Storage on PCs has long been a problem. Back in the mists of time people thought the humble 1.44MB floppy disk was a storage beast. It wasn’t long until they were fumbling through their copies of Indiana Jones and the Last Crusade, looking for that blasted fifth floppy to continue their adventure. Storage has grown exponentially, but no matter how much we get we always want more. That all changed over the last few years, and now we want faster and faster. SSD’s deliver the goods for a premium price, but they’re let down by short lifespans.
RRAM, or high-capacity Resistive RAM, is thought to be the future of computer memory. Off-limits to the average consumer since its conception, RRAM is now closer than ever to commercial release. Cited as a flash RAM killer, RRAM promises to have 20 times the write performance of NAND flash memory, but at a fraction of the size and drawing on a fraction of the power.

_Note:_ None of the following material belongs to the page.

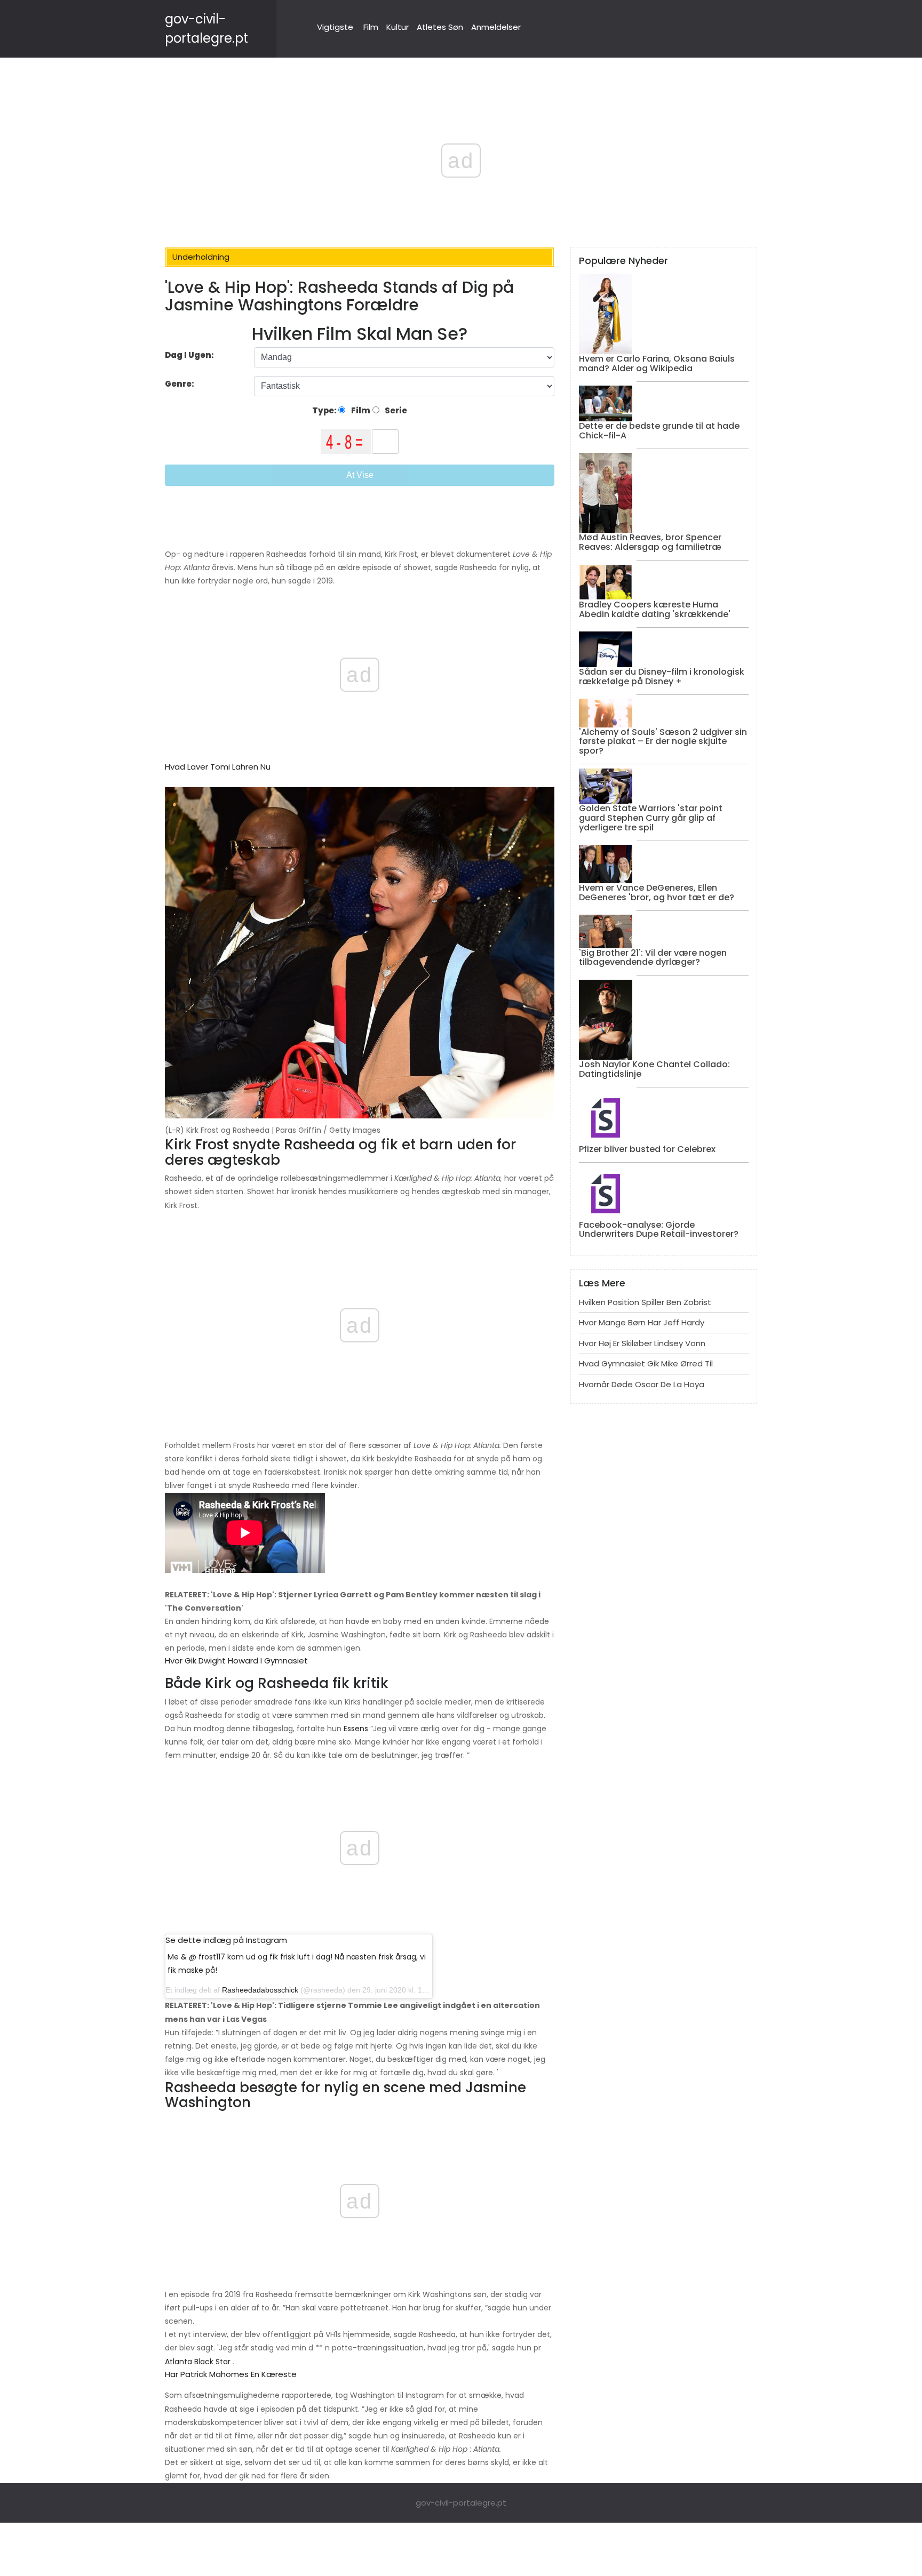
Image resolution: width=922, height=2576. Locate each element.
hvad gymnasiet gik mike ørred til (646, 1363)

Step forward startup memory firm Crossbar, who is the closest company to bringing Resistive RAM to the market, and is expected to reveal further details during the coming months. The company’s name stems from the tech used to make RRAM, which involves sandwiching the memory cell structure into a grid-like structure of crossbar junctions. What this means is that the cells can be stacked in 3D - in practical terms cramming a heck of a lot more storage into a far smaller space. It’s super dense computer memory, and it could finally mean you can store all you wish for.

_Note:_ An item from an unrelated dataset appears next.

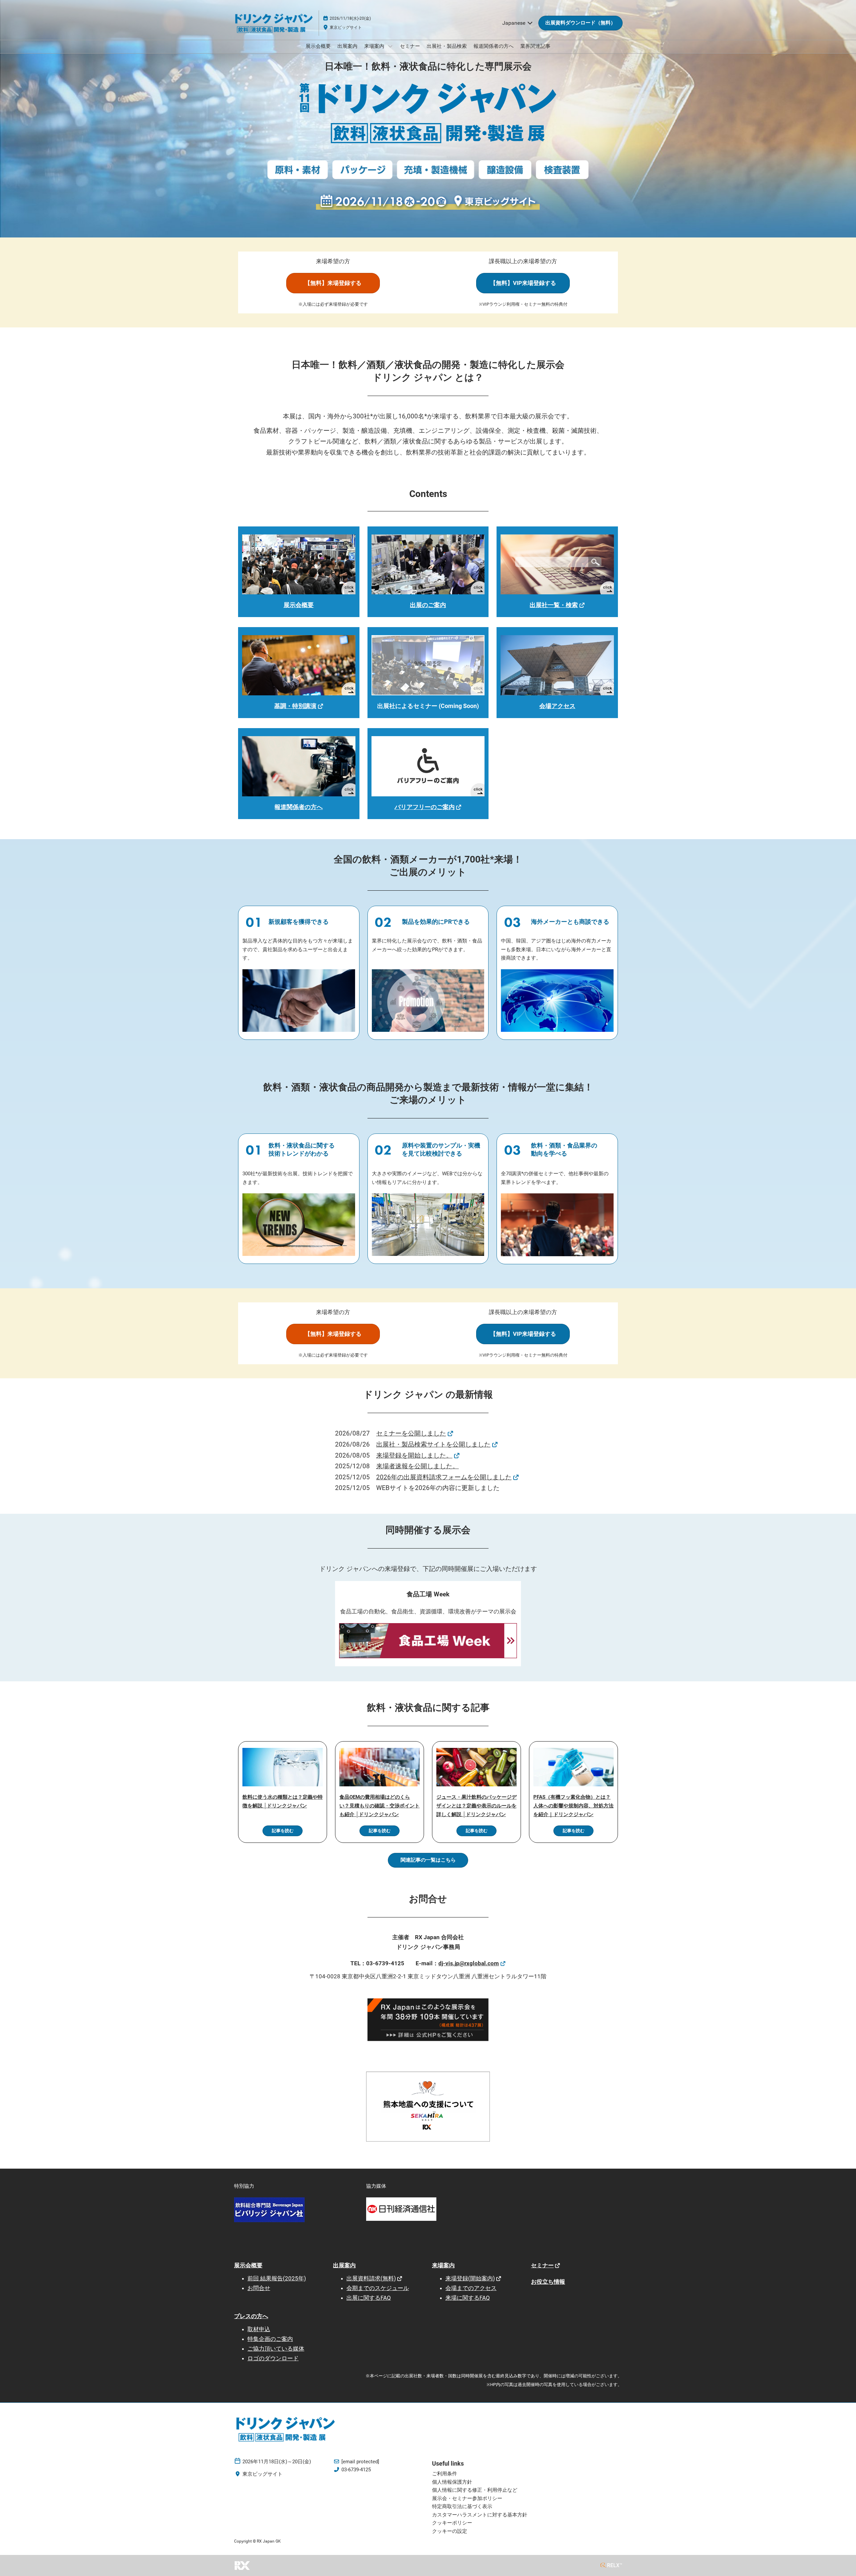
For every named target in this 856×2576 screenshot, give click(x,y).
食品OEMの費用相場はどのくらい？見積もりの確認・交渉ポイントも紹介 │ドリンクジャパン (379, 1805)
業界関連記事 (535, 46)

RRAM technology would represent a major leap for the non-volatile memory industry. It stores information by creating resistance rather than the traditional method of storing electrical charges. This has three knock on effects; firstly, power consumption will be massively reduced, secondly, the lack of charge means it will have a longer write life, and finally it will be capable of larger capacities, because each bit requires less space. The ever-growing SSD market is most at threat from this, crippled as it is by limited write life.

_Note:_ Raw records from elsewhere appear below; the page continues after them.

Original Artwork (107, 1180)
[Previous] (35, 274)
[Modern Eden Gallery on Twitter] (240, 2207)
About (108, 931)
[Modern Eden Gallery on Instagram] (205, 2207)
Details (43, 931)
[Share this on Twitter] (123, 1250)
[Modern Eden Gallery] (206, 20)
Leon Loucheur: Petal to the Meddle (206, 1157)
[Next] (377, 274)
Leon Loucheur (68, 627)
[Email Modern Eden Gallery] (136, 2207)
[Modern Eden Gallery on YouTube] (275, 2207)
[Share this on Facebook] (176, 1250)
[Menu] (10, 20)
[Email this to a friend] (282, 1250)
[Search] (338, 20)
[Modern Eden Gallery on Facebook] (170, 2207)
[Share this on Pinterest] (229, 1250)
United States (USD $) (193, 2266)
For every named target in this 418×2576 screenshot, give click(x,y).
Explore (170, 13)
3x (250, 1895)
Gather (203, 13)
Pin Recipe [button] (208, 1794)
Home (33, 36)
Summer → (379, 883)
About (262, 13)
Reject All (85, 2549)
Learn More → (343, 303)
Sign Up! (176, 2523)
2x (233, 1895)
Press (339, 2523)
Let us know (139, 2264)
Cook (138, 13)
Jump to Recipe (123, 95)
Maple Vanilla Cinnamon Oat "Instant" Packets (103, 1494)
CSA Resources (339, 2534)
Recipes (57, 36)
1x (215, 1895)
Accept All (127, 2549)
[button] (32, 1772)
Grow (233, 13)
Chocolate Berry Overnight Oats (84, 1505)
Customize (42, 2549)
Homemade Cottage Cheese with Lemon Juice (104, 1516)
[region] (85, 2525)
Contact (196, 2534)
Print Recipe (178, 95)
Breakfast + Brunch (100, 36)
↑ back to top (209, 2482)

Leading researcher Crossbar claim that RRAM technology will be capable of delivering 20 times the write performance, 10 times the endurance, and up to 1TB of storage per chip. Early prototypes have put storage capacity of 1TB on an RRAM chip the size of a postage stamp, while others are operating a hundred times faster than flash memory. It seems like Apple is rapidly running out of excuses for still selling a 2GB iPod.
Changing the conductivity of the silicon requires a far smaller electric pulse than flash, and unlike RAM its state is set even after being powered-off. The low voltage is less damaging, both during manufacturing and when writing, meaning it can last up to 100 times longer than other methods.
It all sounds too good to be true of course, and the next major step will be waiting for the price to come down. SSD’s are still out of most people’s price ranges, particularly the larger sizes, so it could be a little while until we can hook these pint-sized wonders up in our gaming PCs. Crossbar looks to be at the front of this revolution, and more news is expected in the coming months. With a bit of luck the future of storage could be upon us sooner than we thought. Once it does arrive though we’re likely to see solid-stage storage jump to multiple terabytes almost instantaneously, and judging by the size of recent game downloads this can’t come soon enough.